### REQUIREMENT
What needs transcribing is the line with "Given: Go to" and every line after it to the end of the records, exactly and alone, with no pictures.

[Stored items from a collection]
####################

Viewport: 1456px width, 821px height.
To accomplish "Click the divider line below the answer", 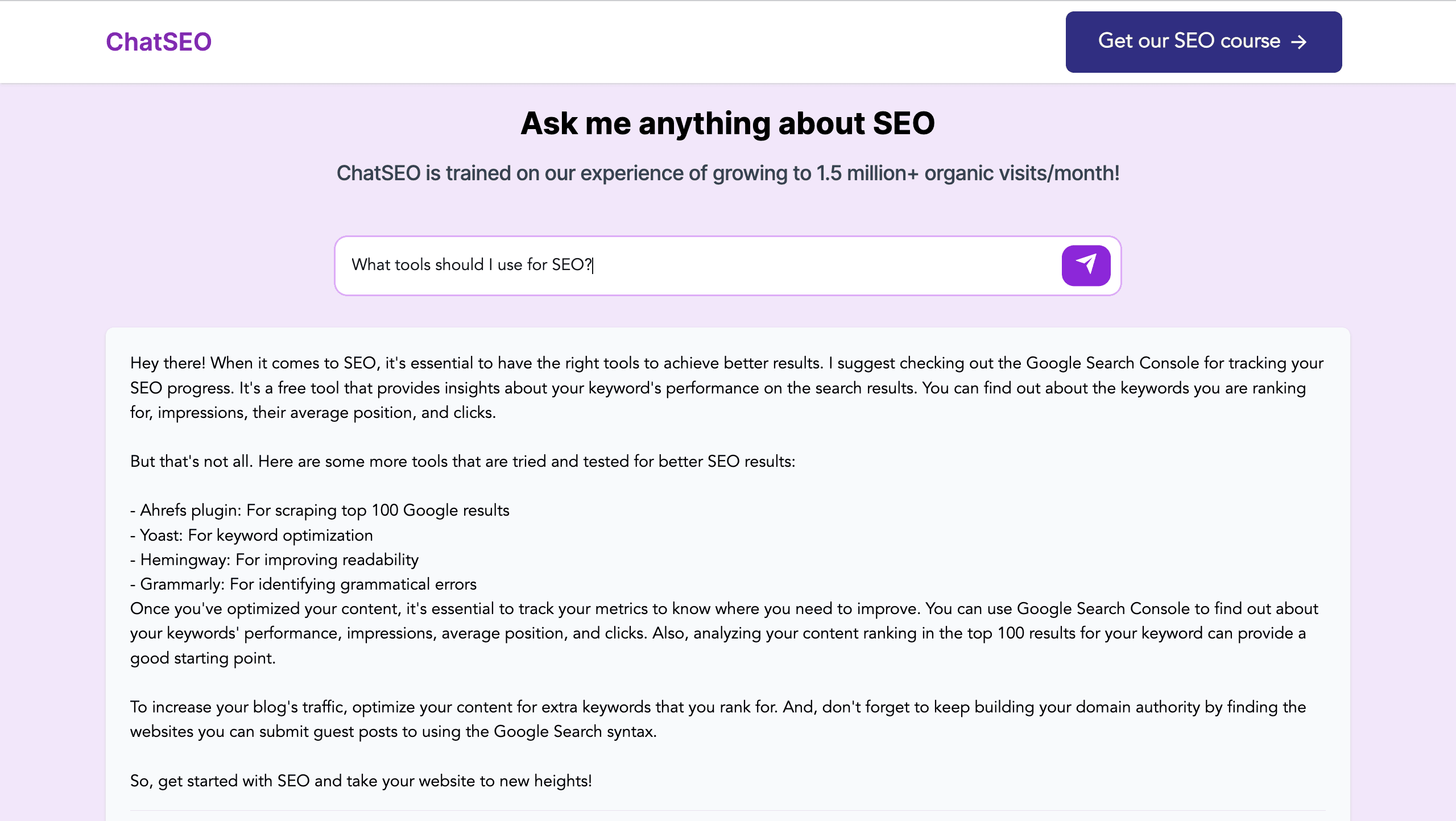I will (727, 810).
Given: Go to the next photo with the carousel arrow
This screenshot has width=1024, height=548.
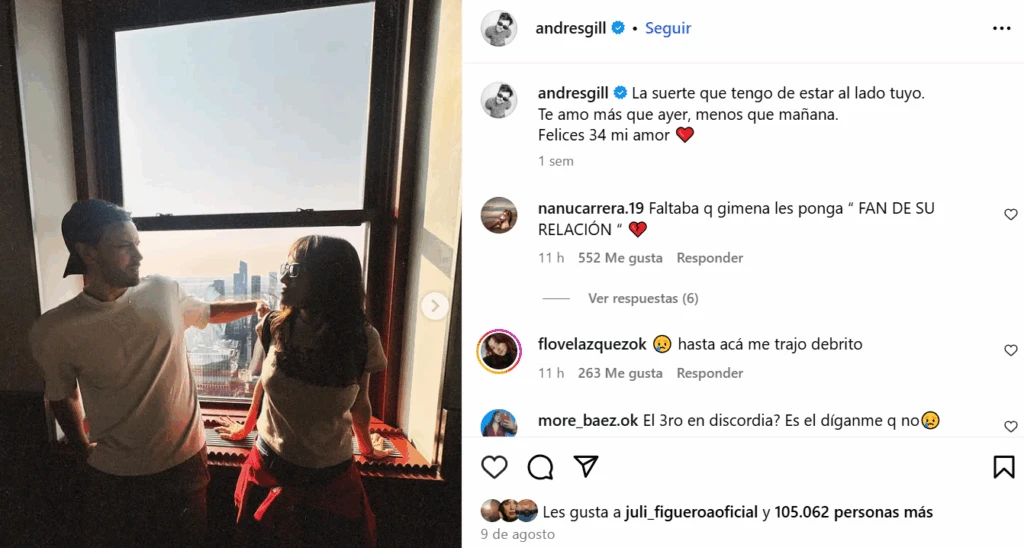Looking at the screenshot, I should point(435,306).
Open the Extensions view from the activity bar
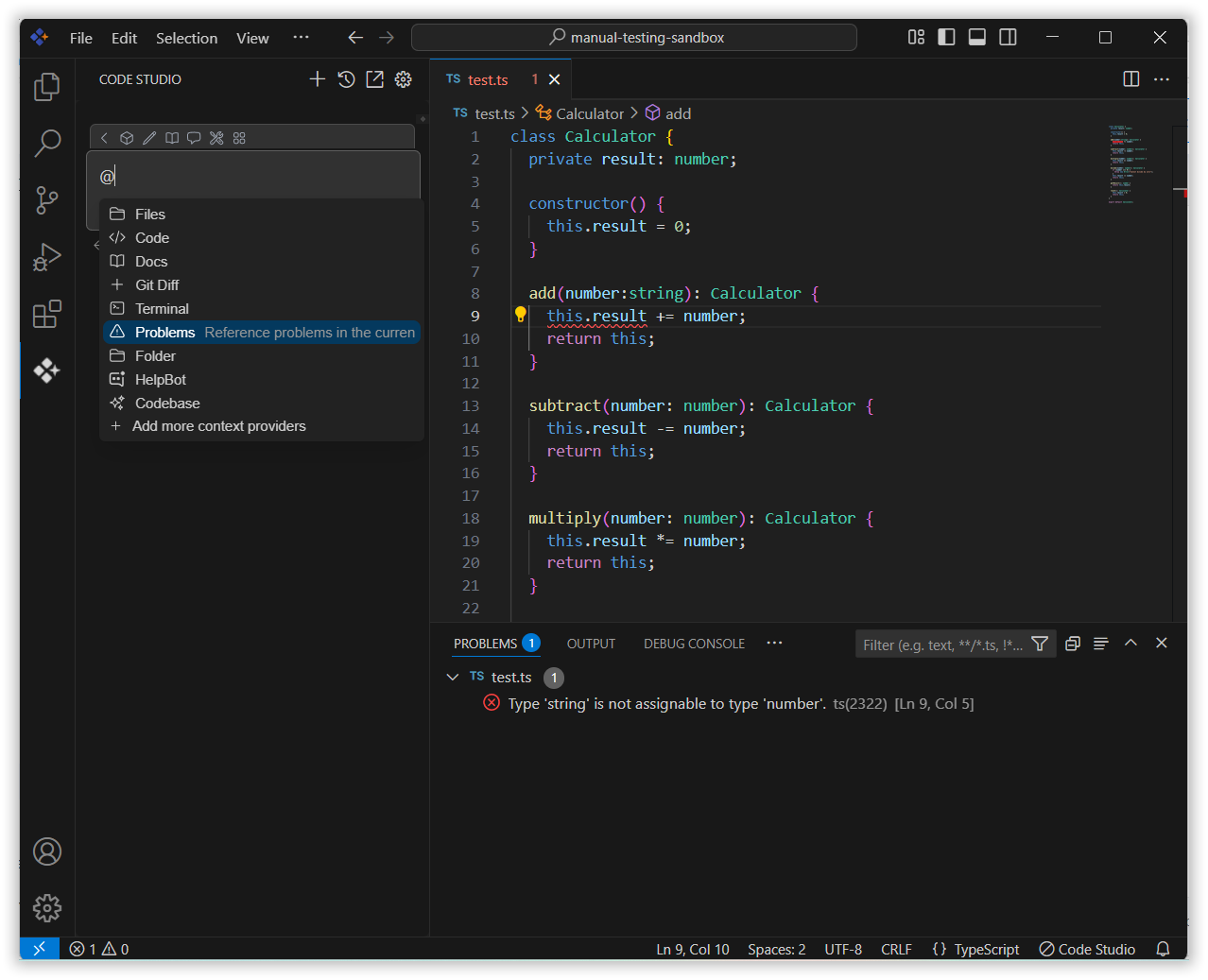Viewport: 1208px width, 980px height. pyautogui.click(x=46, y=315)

####################

### EXPECTED OUTPUT
Given: Go to the next photo with the carousel arrow
This screenshot has width=1024, height=548.
Looking at the screenshot, I should point(435,306).
Open the Extensions view from the activity bar
Viewport: 1208px width, 980px height. pyautogui.click(x=46, y=315)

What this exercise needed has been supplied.